Au fil de l’enquête, il est apparu que, dans le secteur du nettoyage, la pratique des horaires coupés était à la base de la plupart des difficultés de conciliation de la vie professionnelle avec la vie familiale. En fait, l’organisation des chantiers selon l’horaire coupé va de pair avec les horaires décalés. Il s’agit donc de placer les plages de travail des nettoyeurs en dehors de celles des clients qui sont, le plus souvent, présents pendant la journée de travail standard. Autrement dit, on ne tient pas compte, s’agissant des heures de nettoyage, du rythme d’existence des personnes, des sollicitations de la vie familiale, personnelle et sociale ou de ce qu’elles ont à faire pendant la période de « non travail » entre deux plages de travail, et qu’il est difficile de considérer comme une période de repos.

Je commençais le matin à 6 h. Bon, mon mari me conduisait. À 10 h j’avais fini, je devais prendre le bus (…). J’arrivais au tram, je prenais le tram, je descendais du tram, je devais attendre la correspondance. Parfois la correspondance, je ne l’avais pas tout de suite, je l’avais ratée, j’arrivais à la maison, il était 12 h 45, 13 h, pour faire trois heures de travail. J’avais juste le temps d’aller chercher mes enfants, de les faire dîner et de les reconduire à l’école. Je prenais mon tram pour retourner au travail. Je finissais à 19 h. Mon mari venait me chercher. De 19 à 22 h, j’avais encore un chantier. Pour faire 7 h 30 par jour, je finissais à 22 h. (ouvrière).

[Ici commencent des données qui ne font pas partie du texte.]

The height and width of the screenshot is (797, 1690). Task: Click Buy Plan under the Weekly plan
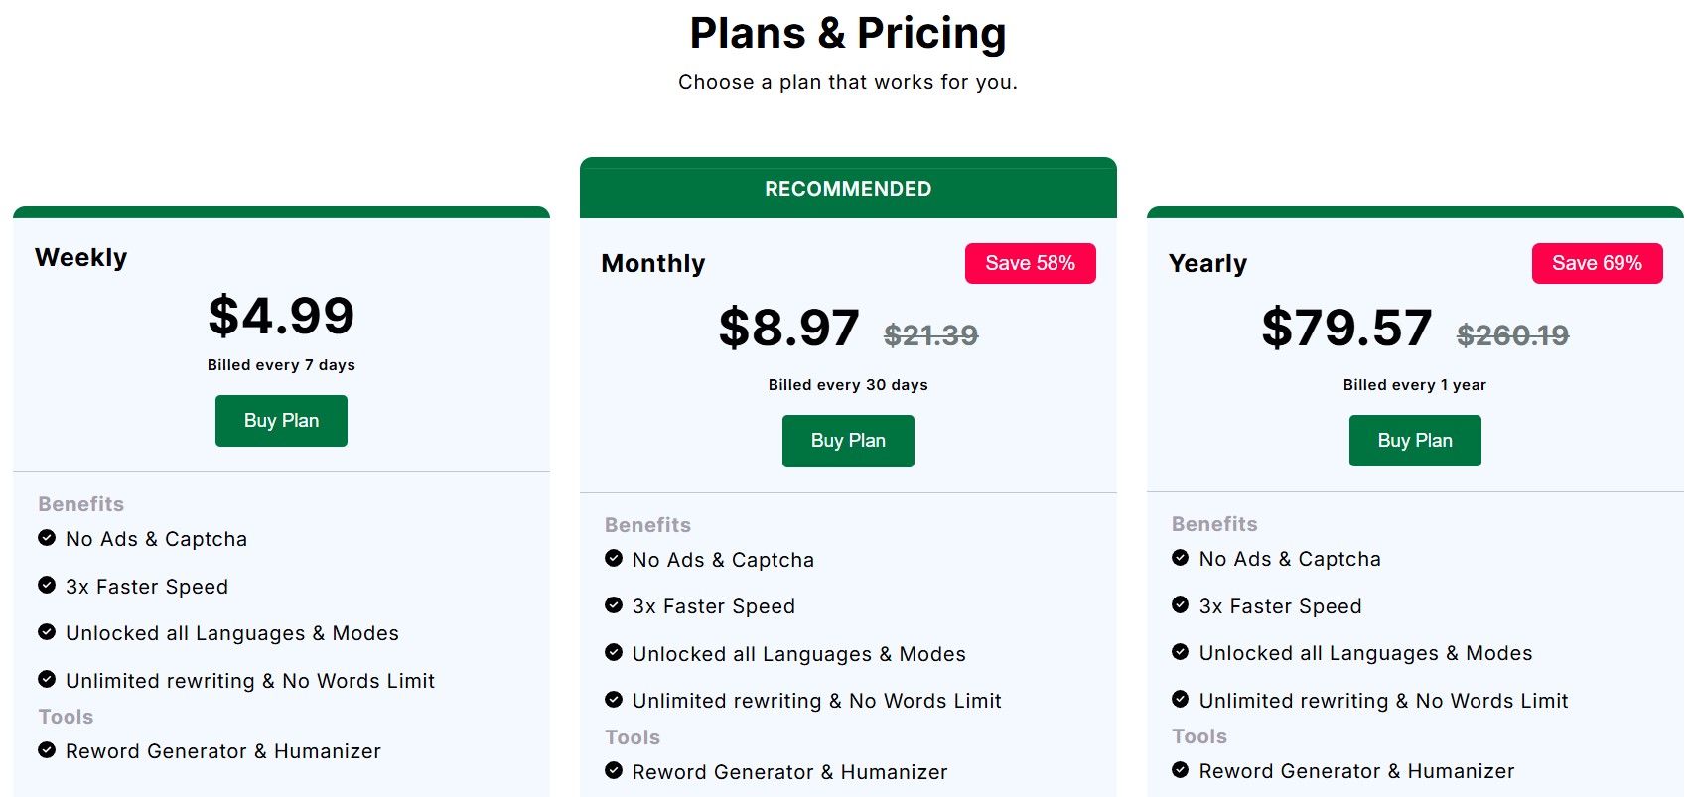[x=281, y=420]
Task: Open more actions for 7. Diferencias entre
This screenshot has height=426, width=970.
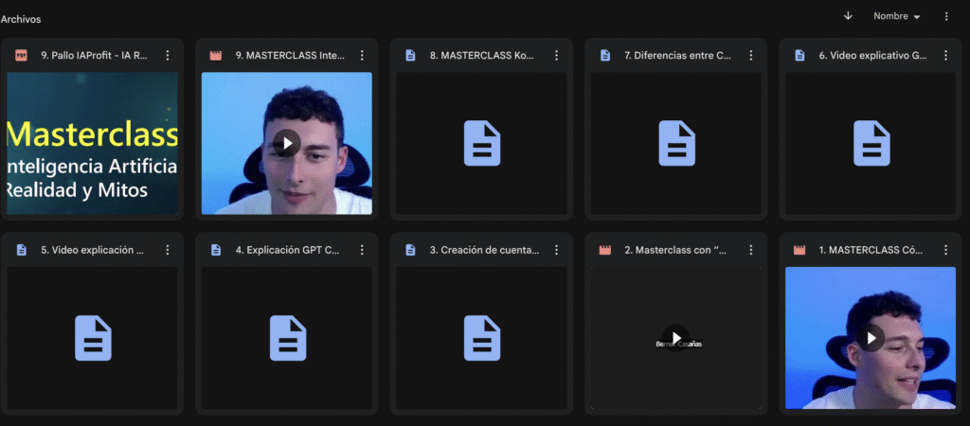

Les témoignages recueillis soulignent le fait que les horaires coupés, outre leur charge physique et psychologique, représentent pour les salariés un investissement professionnel sans commune mesure avec le salaire qu’ils en tirent. C’est grâce à la disponibilité de leurs salariés et donc surtout des femmes que les firmes peuvent se soumettre aux exigences des clients et ces derniers ne semblent pas se préoccuper des conditions de vie et de travail d’une main-d’œuvre qui relève de firmes extérieures. Ce n’est finalement qu’à travers le renoncement à l’une ou l’autre des séquences de travail et donc à une partie du salaire, que les femmes tout particulièrement parviennent à limiter les tensions entre leur engagement professionnel et les exigences de la vie privée.

Notes

[1Cet article rend compte des résultats d’une étude intitulée « Temps de travail, charge de travail et conciliation entre la vie professionnelle et la vie privée » (Lebeer G., De Schampheleire J., Krzeslo E., 2009, rapport réalisé à la demande du Centre de Formation du Nettoyage). Dans une phase exploratoire, les organisations syndicales et les principaux employeurs du secteur ont été consultés afin de connaître leur interprétation des transformations de l’organisation du travail et des effets sur les conditions de vie et de travail des salariés. Dans un deuxième temps, une campagne d’entretiens a été réalisée auprès de quelque 131 ouvriers et ouvrières chargés de nettoyer les bureaux et les bâtiments industriels d’une dizaine d’entreprises privées et d’administrations publiques pour le compte de cinq sociétés de nettoyage parmi les plus importantes de Belgique.

[2En Belgique, alors que pour l’ensemble des salariés, les situations de monoparentalité concernent 8,4 % des personnes (5,6 % chez les hommes, 11,7 % chez les femmes), le taux est de 11,6 % pour les salariés du nettoyage (5,5 % chez les hommes, 14,8 % chez les femmes). Source : Banque Carrefour de la Sécurité sociale – base de données.